Setelah diberdayakan oleh rezim, banyak warga Alawi sekarang menghadapi pembalasan dari faksi pemberontak dan penduduk Sunni terlantar yang menderita di bawah kekuasaan Assad.
Serangan balasan telah menewaskan lebih dari 1.000 orang, termasuk ratusan warga Alawi. Kekerasan ini termasuk yang paling mematikan sejak konflik Suriah dimulai 14 tahun lalu.
Menurut Observatorium Suriah untuk Hak Asasi Manusia (SOHR) yang berpusat di Inggris, 745 warga sipil—kebanyakan ditembak dari jarak dekat—termasuk di antara yang tewas.
Sebanyak 125 personel keamanan pemerintah dan 148 militan yang terkait dengan kelompok bersenjata yang berafiliasi dengan Assad juga tewas. Pertempuran tersebut telah menyebabkan sebagian besar wilayah Latakia tanpa listrik dan air minum.
Komunitas tersebut, yang berada di pusat kekuasaan selama lebih dari lima dekade di bawah rezim Assad, telah menjadi sasaran setelah Bashar Al Assad digulingkan.
Saat kekuasaan beralih secara drastis, faksi-faksi bersenjata berupaya membalas dendam atas penindasan bertahun-tahun di bawah pemerintahan Assad.
Siapakah Alawi?
Asal usul kaum Alawi bermula dari ajaran Mohammad Bin Nusayr pada abad ke-9. Secara historis, mereka menghadapi penganiayaan di bawah berbagai penguasa, termasuk Tentara Salib, Mamluk, dan Ottoman.
Selama berabad-abad, mereka tetap menjadi sekte yang terpinggirkan di barat laut Suriah.

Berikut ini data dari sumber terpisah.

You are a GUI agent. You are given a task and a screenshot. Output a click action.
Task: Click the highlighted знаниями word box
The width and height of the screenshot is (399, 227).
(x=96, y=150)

Siapakah orang Alawi? Mengapa mereka menghadapi serangan mematikan di Suriah?
Di mana mereka?
Suku Alawi adalah kelompok minoritas agama di Suriah, yang jumlahnya sekitar 12 persen dari populasi. Sebagai cabang dari sekte Syiah, suku Alawi memiliki kepercayaan dan ritual yang berbeda.
Secara historis, kaum Alawi terkonsentrasi di wilayah pesisir Suriah, terutama di provinsi Latakia dan Tartus.

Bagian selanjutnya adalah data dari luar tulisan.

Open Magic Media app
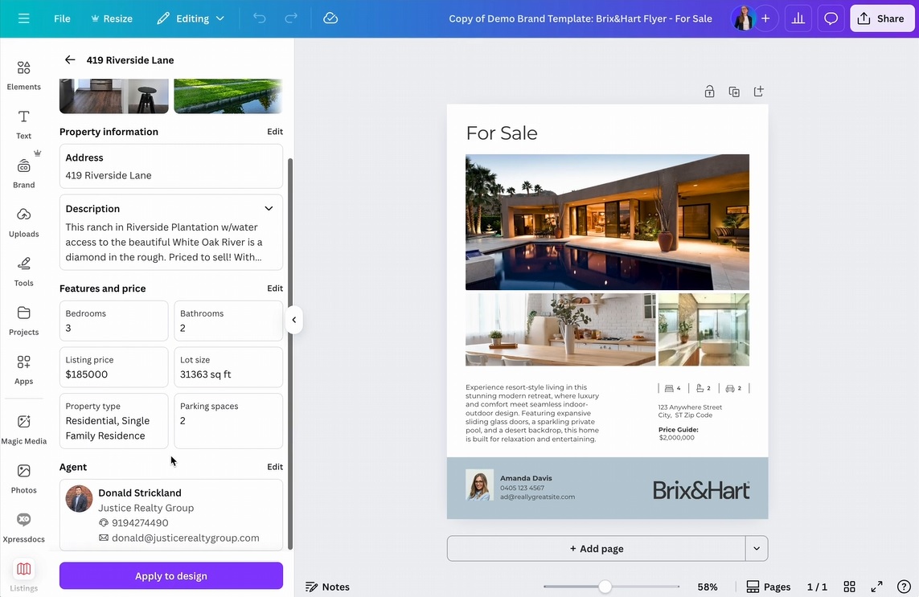This screenshot has width=919, height=597. pos(23,428)
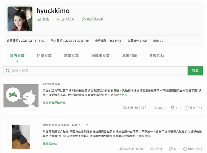
Task: Open the motorcycle placeholder post thumbnail
Action: (21, 96)
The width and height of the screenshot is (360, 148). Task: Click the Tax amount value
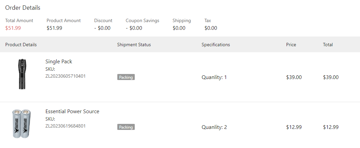coord(211,28)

Komunitas ini juga meluas ke utara hingga ke Turki, tempat tinggal sejumlah orang Alawi yang berbahasa Arab.
Bagaimana kaum Alawi naik ke tampuk kekuasaan?
Nasib mereka berubah pada tahun 1970 ketika Hafez Al Assad, seorang Alawite, merebut kekuasaan. Di bawah pemerintahannya, dan kemudian di bawah pemerintahan putranya Bashar, kaum Alawite memperoleh posisi-posisi penting di militer dan pemerintahan. Meskipun merupakan komunitas minoritas, pengaruh mereka cukup signifikan, yang memicu kebencian di kalangan mayoritas Sunni.

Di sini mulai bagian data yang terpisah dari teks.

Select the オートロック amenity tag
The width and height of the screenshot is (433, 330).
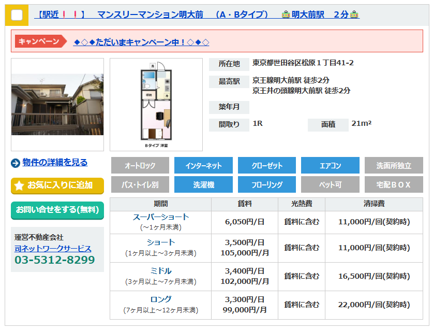[x=140, y=165]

Seberapa parah kekerasannya?
Menurut Syrian Observatory for Human Rights (SOHR), sedikitnya 745 warga sipil, sebagian besar warga Alawi, telah tewas hanya dalam beberapa hari. Selain itu, 125 personel keamanan pemerintah dan 148 militan yang terkait dengan Assad juga telah tewas. Seluruh wilayah pemukiman warga Alawi, terutama di Latakia, telah hancur, menyebabkan ribuan orang mengungsi.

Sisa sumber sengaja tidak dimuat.